The European single currency is in corrective mode in the early hours of Wednesday’s trading, as yesterday’s bullish movement appears to be struggling to continue.
Yesterday was a bit of a surprise as the European currency maintained a mild bullish momentum that saw it approach the 1.10 level, but failed to secure it.
Even though the economic agenda did not provide any surprises and the data released yesterday had mixed results, the European currency continued to benefit from the latest Fed rhetoric as it seems that the ”dust has not yet settled”.
Bets have shifted significantly in favor of the possibility that the Federal Reserve will cut interest rates relatively sooner than previously estimated, which is weighing on the Dollar for now, but I still believe that it is too early for such conclusions and that quite fresh macroeconomic data will have to be brought to the table for estimates to be more reliable.
Based on this reasoning, I continue to doubt that the European currency will be able to continue its strong upward trend and easily move to prices well above the 1.10 levels, and if this happens, I believe that buying opportunities of the US currency will arise.

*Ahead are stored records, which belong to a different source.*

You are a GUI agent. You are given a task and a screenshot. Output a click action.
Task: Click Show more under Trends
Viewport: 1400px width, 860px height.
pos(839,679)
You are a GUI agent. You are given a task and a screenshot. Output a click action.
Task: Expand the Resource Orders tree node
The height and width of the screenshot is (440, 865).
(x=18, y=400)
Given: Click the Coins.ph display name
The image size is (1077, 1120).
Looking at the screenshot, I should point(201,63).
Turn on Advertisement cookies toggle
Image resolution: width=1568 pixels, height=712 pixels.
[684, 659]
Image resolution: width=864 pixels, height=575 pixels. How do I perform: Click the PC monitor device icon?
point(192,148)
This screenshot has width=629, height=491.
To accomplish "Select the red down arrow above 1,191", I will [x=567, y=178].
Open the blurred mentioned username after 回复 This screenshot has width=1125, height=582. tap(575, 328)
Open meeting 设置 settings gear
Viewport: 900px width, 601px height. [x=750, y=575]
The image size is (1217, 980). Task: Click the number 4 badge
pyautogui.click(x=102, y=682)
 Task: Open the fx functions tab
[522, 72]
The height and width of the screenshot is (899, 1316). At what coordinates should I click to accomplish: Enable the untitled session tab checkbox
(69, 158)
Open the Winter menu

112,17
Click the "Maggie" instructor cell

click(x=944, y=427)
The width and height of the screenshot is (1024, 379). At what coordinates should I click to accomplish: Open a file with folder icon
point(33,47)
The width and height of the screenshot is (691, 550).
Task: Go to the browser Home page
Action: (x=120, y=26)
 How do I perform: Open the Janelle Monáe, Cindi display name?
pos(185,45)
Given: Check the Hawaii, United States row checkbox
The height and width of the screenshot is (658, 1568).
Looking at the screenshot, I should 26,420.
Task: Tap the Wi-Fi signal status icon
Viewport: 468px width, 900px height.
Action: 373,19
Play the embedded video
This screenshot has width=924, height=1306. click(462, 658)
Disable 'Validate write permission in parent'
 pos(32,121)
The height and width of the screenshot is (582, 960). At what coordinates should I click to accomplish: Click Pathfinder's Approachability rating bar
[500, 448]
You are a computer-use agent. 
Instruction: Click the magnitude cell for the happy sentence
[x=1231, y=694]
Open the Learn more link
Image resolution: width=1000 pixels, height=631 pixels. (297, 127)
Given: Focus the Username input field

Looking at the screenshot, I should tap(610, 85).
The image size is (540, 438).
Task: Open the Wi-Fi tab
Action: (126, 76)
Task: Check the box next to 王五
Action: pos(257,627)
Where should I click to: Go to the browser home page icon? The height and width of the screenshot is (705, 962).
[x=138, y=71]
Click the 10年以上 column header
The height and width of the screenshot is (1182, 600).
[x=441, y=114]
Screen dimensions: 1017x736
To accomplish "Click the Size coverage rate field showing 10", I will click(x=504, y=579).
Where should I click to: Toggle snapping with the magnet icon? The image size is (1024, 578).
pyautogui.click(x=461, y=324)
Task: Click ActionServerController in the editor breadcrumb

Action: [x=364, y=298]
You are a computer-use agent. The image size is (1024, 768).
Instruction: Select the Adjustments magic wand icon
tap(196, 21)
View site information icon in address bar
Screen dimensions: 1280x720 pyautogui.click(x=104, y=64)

Looking ahead to today’s economic calendar, consumer confidence indicators from the Euro-Zone and the U.S., as well as Existing Home Sales data from the U.S., will stand out.
Barring any surprises that would weigh on the dollar again, there is a good chance that the mild correction in the exchange rate will be sustained.
My basic idea, as expressed in previous articles, is to prefer to buy the US dollar on a sharp spike well above the 1.10 level.